Mr Smit said: "We know full well that the Prime Minister and the Attorney-General would numb the terms of reference of a Royal Commission into Immigration issues, and what any Royal Commission called by the Howard government would prevent is to ask the hard questions about the authorship of the corrupt Immigration culture.
"We would also know how the Prime Minister, for example through his 2001 election sloganeering as well as through his memo's and verbal instructions to the Immigration Department via the former Immigration Minister Phillip Ruddock and the former DIMA Secretary Bill Farmer, through his personal refusal to honour the rights of 'unannounced arrivals', has personally caused the corruption in the DIMA culture."
"It would be explicitly dangerous to call this Royal Commission through the hand of the current Prime Minister and the current Attorney-General."
"On several occasions in the last five years we have had contact with a Bangladeshi person in detention who we suspect to be the man named as "Mr X" in the Ombudsman's report. The mental illness of the man can be traced right back to the gross negligence on the part of DIMA, and the ongoing culture of put-downs and inhumane treatment right from the start of his detention - the culture of incarceration especially in the Curtin detention and later Woomera is well-documented."

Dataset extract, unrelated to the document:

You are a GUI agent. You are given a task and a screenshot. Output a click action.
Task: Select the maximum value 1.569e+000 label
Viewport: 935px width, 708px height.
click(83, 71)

"The horror of what we do to asylum seekers has followed this man right from the start of his arrival. Right at the start, in the Curtin detention centre, he was "screened out" and was kept with others in isolation for eleven months, without phone calls, without access to radio or television, without visitors, and without legal advice, locked up in a degrading Gulag at the hand of representatives of a fanatic post 2001-election government, intent on torturing unauthorised arrivals and indeed, as many asylum seekers have said, treating them worse than animals."
Project SafeCom launched its Royal Commission Petition in March 2005, and fifteen thousand signatures have already been tabled in Federal Parliament and presented to the Speaker of the House by ALP MP's Dr Carmen Lawrence and Tony Burke.